Tirages limités
Si la rentabilité est la règle d’or dans la principauté, ce dont personne, là-bas, ne fait d’ailleurs mystère, le bien-être des habitants n’en prime pas moins sur tout le reste. Sans doute y a-t-on misé sur certaines industries, mais à condition qu’elles ne soient pas polluantes. Et les technologies de pointe comme les laboratoires pharmaceutiques sont à cet égard au-dessus de tout soupçon. Il existe sur le Rocher d’autres sortes de laboratoires: ceux d’estampe et de sérigraphie de la société Arts et Couleurs où la tradition médiévale de la miniature connaît une véritable renaissance grâce à l’infinité de nuances que peuvent offrir quatre-vingt-quatre passages de couleurs.
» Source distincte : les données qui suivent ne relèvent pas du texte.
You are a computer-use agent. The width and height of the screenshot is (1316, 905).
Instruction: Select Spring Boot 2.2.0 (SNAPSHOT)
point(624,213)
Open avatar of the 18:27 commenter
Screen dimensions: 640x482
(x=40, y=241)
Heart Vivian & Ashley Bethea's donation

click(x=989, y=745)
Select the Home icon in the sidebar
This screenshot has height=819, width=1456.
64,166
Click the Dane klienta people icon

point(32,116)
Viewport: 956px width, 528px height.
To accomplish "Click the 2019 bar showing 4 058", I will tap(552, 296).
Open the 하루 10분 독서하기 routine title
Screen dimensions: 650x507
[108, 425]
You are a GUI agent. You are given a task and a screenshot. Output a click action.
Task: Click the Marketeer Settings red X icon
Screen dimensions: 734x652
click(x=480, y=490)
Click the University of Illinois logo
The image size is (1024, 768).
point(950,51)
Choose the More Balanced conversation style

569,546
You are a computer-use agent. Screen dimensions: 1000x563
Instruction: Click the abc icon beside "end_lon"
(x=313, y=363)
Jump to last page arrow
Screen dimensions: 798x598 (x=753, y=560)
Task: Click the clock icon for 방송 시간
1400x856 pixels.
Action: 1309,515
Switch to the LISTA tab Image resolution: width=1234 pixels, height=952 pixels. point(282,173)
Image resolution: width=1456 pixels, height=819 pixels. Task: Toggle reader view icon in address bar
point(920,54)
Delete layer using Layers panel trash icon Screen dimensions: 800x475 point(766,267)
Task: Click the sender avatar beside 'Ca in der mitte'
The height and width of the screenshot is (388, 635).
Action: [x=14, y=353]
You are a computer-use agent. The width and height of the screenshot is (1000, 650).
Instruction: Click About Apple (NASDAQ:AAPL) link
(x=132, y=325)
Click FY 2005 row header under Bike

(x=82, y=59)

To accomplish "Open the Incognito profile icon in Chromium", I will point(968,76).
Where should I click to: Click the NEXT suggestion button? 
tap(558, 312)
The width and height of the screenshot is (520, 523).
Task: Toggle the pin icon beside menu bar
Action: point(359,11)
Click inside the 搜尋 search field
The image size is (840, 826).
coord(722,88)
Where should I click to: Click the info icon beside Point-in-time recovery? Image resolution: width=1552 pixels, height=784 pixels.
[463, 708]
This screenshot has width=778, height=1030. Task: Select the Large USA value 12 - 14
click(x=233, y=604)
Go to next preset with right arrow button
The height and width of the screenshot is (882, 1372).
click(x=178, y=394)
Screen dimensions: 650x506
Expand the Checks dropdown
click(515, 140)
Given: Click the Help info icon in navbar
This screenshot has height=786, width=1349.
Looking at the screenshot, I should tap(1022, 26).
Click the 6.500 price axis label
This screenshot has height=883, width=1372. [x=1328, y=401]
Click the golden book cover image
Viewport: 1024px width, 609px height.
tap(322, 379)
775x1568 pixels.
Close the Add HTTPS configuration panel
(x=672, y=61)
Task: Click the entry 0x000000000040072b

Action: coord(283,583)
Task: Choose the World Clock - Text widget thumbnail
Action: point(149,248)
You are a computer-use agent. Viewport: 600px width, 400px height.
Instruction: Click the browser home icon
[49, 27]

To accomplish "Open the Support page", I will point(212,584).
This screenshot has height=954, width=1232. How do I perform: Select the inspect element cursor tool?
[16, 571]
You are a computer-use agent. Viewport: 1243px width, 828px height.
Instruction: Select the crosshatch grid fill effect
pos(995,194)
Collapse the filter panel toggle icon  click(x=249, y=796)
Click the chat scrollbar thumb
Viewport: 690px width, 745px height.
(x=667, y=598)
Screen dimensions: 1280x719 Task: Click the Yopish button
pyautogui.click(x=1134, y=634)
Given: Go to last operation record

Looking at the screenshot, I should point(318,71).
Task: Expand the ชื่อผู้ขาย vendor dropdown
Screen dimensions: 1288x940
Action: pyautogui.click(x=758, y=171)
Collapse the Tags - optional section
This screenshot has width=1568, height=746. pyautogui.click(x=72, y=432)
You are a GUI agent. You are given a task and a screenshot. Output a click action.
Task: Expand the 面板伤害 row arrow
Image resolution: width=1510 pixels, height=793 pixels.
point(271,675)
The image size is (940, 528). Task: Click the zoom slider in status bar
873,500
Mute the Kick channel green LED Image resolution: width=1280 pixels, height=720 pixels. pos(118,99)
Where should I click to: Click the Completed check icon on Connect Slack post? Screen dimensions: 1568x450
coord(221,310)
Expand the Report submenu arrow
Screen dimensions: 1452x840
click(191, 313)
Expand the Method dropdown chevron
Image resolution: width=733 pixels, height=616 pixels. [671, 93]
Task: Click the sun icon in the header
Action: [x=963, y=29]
Entièrement composés à la main, les livres qui en sortent sont imprimés sur des papiers luxueux et illustrés d’aquarelles. Tout le reste est à l’avenant: tranches dorées à l’or fin, reliures précieuses et, bien entendu, tirages limités réservés aux happy few.
Tirage également limité — deux mille exemplaires tout de même — pour la collection prix Prince Pierre de Monaco dont deux volumes paraissent chaque année aux éditions du Rocher. Le choix des titres est laissé à la discrétion du lauréat de l’année précédente qui fera rééditer à la fois une de ses propres œuvres et celle d’un autre écrivain lui paraissant mériter cet honneur. Ainsi Jean Raspail, primé en 1996, a-t-il voulu cette fois donner une seconde vie à son roman «Sire», un «thriller épique, catholique et royal» paru en 1991 chez Fallois et un coup de projecteur sur «Les biffins de Gonesse» (Gallimard, 1961) de Jacques Perret, l’auteur du «Caporal épinglé», pour lui «le seul écrivain de ces cinquante dernières années qu’on reconnaisse immédiatement à son style».
Une liste «bluffante»
Décerné par un conseil littéraire aujourd’hui présidé par la princesse Caroline et qui est un aréopage de huit membres de l’Académie française, quatre académiciens Goncourt et quatre écrivains francophones — parmi lesquels Tahar ben Jelloun — le prix littéraire Prince Pierre de Monaco est particulièrement convoité, et comment, après tout, le lauréat ne se sentirait-il pas en bonne compagnie avec Jean Giono, Julien Green, Marguerite Yourcenar, Joseph Kessel, Antoine Blondin... pour ne citer que quelques-uns des écrivains distingués depuis 1951?.
Confidence de Maurice Schumann, l’un des membres du conseil: Andrée Chedid, qui figurait parmi les cinq finalistes, a été bien près de se voir décerner le prix 1997. Celui-ci est finalement allé au directeur de la rédaction du «Figaro», Frantz-Olivier Giesbert qui a toujours plusieurs fers au feu, tantôt biographe — notamment de François Mitterrand — tantôt romancier et a déjà été couronné par le Grand prix de l’Académie française — pour «L’affreux», en 1992 — et l’Interallié — pour «La souille», paru l’an dernier —. Ayant consulté avec gourmandise dans le «Quid» la liste des précédents lauréats, il l’a trouvée très «bluffante» et, lui qui se dit habituellement tenté de jeter les honneurs par-dessus bord, il n’a pas caché sa joie d’avoir été «adoubé» par des écrivains qu’il admire.
Un Matta phénicien
Si ce prix lui a procuré autant de plaisir qu’un «bon point» autrefois à l’école, le peintre Matta qui, lui, a obtenu le 31e prix international d’art contemporain, a assuré l’avoir reçu comme «L’annonce faite à la Vierge Marie». Pour l’hommage que lui rendait la principauté, cet ancien porte-drapeau du surréalisme avait accroché des œuvres monumentales aux mystérieuses et vibrantes harmoniques qui explorent l’espace intérieur et mériteraient toutes ce titre de «morphologies psychologiques» autrefois donné à l’une de ses expositions.
Italien pris à tort pour un Chilien parce que né à Santiago, Matta vit à Paris mais, facétieux, se dit étrusque et — qui sait? — peut-être un peu Phénicien. A cause de son atelier de Tarquinia, dans une région où, à l’en croire, les Phéniciens ont laissé plus d’une trace. Et de se lancer aussitôt dans l’étymologie de Tyrrhénienne (la mer), son regard qui frise vous entraînant droit vers notre antique Tyr. On se demande alors si Matta ne se mélange pas les pinceaux — à moins qu’il ne fasse semblant — juste pour vous être agréable.